Johan is one of them.

Today he is a naughty and smiling little boy who never tires of chasing the family’s puppy, Henry. Nothing in it reveals the medical and emotional roller coaster that his family, who lives in a comfortable suburb of Washington, spent three years.

It all started with a pregnancy test: Johan was not planned. “It was a shock, I cried,” says his mother, Maren Chamorro, 39.

She knew from childhood that she carried a gene that causes an often fatal disorder before the age of ten: chronic granulomatous disease (EGC). His brother died at age seven. And the laws of genetics indicated that he had a chance among four of transmitting it.

For her first children, she and her husband, Ricardo, had chosen in vitro fertilization, which allowed a genetic test of the embryos before implantation.

His twins Thomas and Joanna were born seven and a half years ago without the disease. But a genetic test confirmed that Johan had EGC.

After contacting Washington Children’s Hospital, the couple made one of the most important decisions of their lives: Johan would receive a bone marrow transplant, a risky procedure that allowed healing.

“The fact that Maren lost her younger brother to this disease played an important role,” says Ricardo.

Bone marrow is our factory of red and white blood cells. Johan’s produced white blood cells unable to respond to bacteria and fungi. In it, a bacterial infection could get out of control.

Fortunately, his six-year-old brother Thomas was a compatible donor. In April 2018, doctors “cleaned” Johan’s bone marrow with chemotherapy. Then they took a small amount of Thomas’s, taking it out of the bones of his pelvis with a needle.

They extracted “supercells,” as Thomas says, stem cells, which re-injected into Johan’s veins to gradually nest in his bone marrow and produce normal white blood cells.

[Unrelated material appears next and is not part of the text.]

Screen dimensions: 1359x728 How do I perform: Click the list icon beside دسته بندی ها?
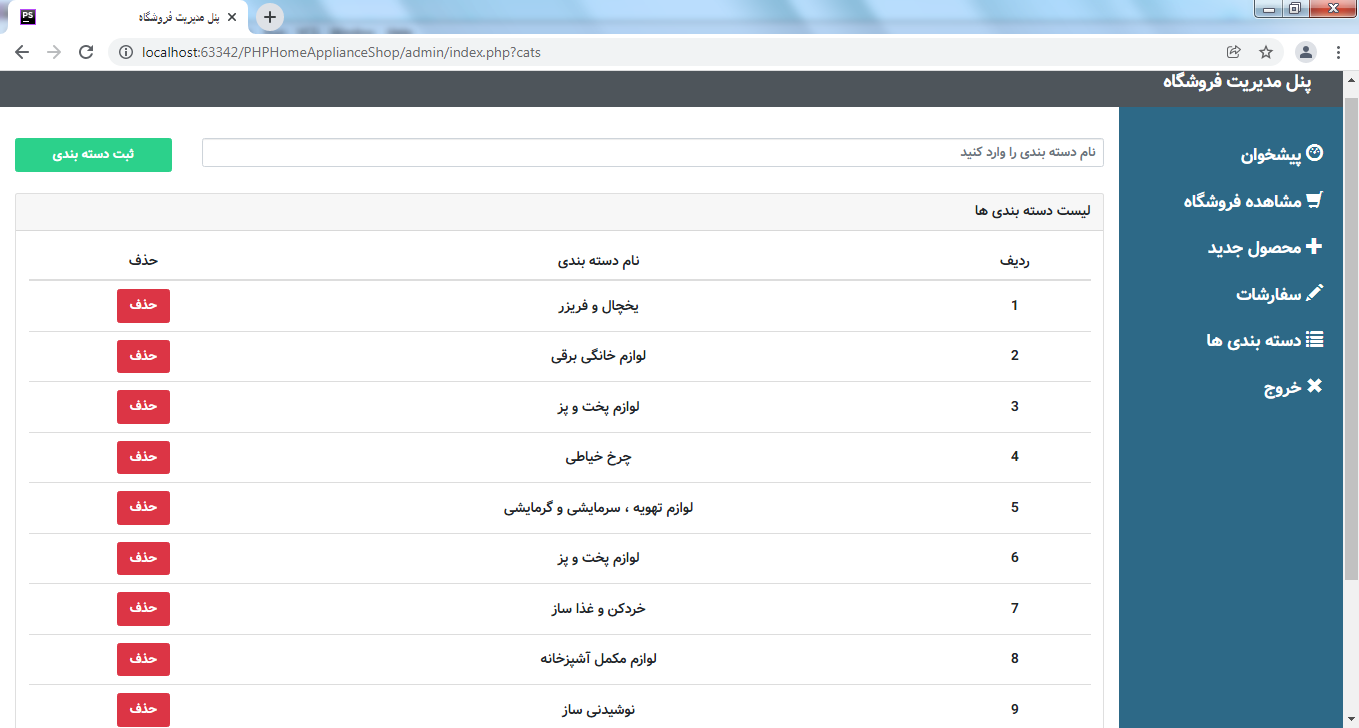(x=1314, y=340)
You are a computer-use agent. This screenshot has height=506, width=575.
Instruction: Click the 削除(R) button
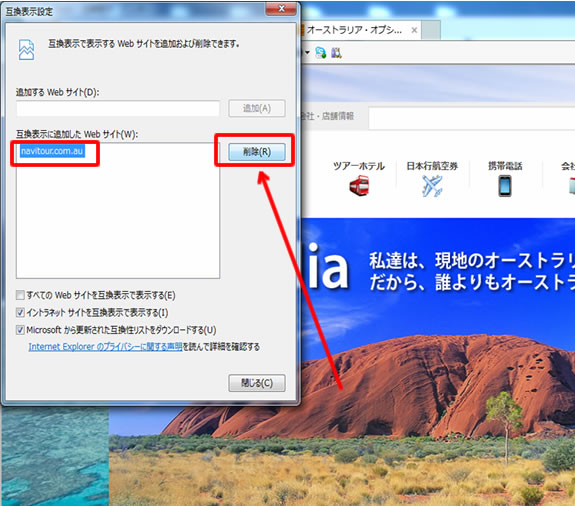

The same immune system as the brother

The second step was preventive cell therapy, in an experimental program led by immunologist Michael Keller. The part of the immune system that protects against bacteria is rebuilt in a few weeks, but for viruses it takes more than three months.

From Thomas’ blood, doctors extracted specialized white blood cells (T cells) that had already found six viruses. Keller multiplied them for 10 days in an incubator, creating an army of hundreds of millions of specialized T cells. The result: a white fluffy substance contained in a small glass jar.

Then, the T cells were injected into Johan, immediately ensuring protection against these six viruses, preventively.

“He has his brother’s immune system,” says Keller.

His mother confirms it: now when Thomas and Johan catch a cold, they have the same symptoms, of the same duration. “It’s great to have the same immunity as your older brother,” says Maren.

The stimulation of the immune system from donor cells, or from the genetically modified cells themselves, is called immunotherapy.

The main application of this is for cancer, but Keller hopes it will soon be available against viruses, for immunosuppressed patients like Johan.

The obstacle remains technical complexity and cost, which currently restricts the procedure to some thirty centers in the United States.

For Johan, a year and a half after the transplant, everything indicates that it worked perfectly.

“It’s great to see him play in the mud,” says Maren, whose only concern now is that, when Johan gets sick, the rest of the family gets the same germ.